---- Listed records

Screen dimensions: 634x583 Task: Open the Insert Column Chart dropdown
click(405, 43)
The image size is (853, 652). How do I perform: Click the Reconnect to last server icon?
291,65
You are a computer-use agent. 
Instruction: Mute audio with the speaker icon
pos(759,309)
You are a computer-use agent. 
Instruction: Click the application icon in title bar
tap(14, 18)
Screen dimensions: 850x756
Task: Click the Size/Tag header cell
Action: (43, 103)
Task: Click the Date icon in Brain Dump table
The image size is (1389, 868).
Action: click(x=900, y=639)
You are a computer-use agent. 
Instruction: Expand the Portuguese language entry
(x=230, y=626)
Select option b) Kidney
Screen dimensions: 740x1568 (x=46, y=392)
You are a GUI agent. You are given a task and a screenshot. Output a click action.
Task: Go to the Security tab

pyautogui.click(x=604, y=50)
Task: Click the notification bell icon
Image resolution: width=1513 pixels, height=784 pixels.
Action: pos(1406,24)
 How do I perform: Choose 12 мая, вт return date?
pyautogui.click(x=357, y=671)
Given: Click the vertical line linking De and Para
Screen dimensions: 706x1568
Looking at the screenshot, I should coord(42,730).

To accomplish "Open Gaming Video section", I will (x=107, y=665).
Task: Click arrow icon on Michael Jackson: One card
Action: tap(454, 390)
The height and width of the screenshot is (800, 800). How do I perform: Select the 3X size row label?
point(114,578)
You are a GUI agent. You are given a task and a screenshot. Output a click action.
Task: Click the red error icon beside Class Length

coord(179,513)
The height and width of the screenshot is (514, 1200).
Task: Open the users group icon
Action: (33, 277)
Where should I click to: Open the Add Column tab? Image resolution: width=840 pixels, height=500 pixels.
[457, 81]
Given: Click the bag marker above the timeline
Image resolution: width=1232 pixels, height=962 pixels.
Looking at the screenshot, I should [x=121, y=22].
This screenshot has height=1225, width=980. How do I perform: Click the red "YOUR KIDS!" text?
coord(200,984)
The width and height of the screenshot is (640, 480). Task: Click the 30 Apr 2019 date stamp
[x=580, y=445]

--------

Exercise prompt – In full and without deviation, reproduce the entries above.

Answer to this problem –
Screen dimensions: 634x583 Task: Open the Insert Column Chart dropdown
click(405, 43)
The image size is (853, 652). How do I perform: Click the Reconnect to last server icon?
291,65
You are a computer-use agent. 
Instruction: Mute audio with the speaker icon
pos(759,309)
You are a computer-use agent. 
Instruction: Click the application icon in title bar
tap(14, 18)
Screen dimensions: 850x756
Task: Click the Size/Tag header cell
Action: (43, 103)
Task: Click the Date icon in Brain Dump table
The image size is (1389, 868).
Action: click(x=900, y=639)
You are a computer-use agent. 
Instruction: Expand the Portuguese language entry
(x=230, y=626)
Select option b) Kidney
Screen dimensions: 740x1568 (x=46, y=392)
You are a GUI agent. You are given a task and a screenshot. Output a click action.
Task: Go to the Security tab

pyautogui.click(x=604, y=50)
Task: Click the notification bell icon
Image resolution: width=1513 pixels, height=784 pixels.
Action: pos(1406,24)
 How do I perform: Choose 12 мая, вт return date?
pyautogui.click(x=357, y=671)
Given: Click the vertical line linking De and Para
Screen dimensions: 706x1568
Looking at the screenshot, I should coord(42,730).

To accomplish "Open Gaming Video section", I will (x=107, y=665).
Task: Click arrow icon on Michael Jackson: One card
Action: tap(454, 390)
The height and width of the screenshot is (800, 800). How do I perform: Select the 3X size row label?
point(114,578)
You are a GUI agent. You are given a task and a screenshot. Output a click action.
Task: Click the red error icon beside Class Length

coord(179,513)
The height and width of the screenshot is (514, 1200).
Task: Open the users group icon
Action: (33, 277)
Where should I click to: Open the Add Column tab? Image resolution: width=840 pixels, height=500 pixels.
[457, 81]
Given: Click the bag marker above the timeline
Image resolution: width=1232 pixels, height=962 pixels.
Looking at the screenshot, I should [x=121, y=22].
This screenshot has height=1225, width=980. How do I perform: Click the red "YOUR KIDS!" text?
coord(200,984)
The width and height of the screenshot is (640, 480). Task: Click the 30 Apr 2019 date stamp
[x=580, y=445]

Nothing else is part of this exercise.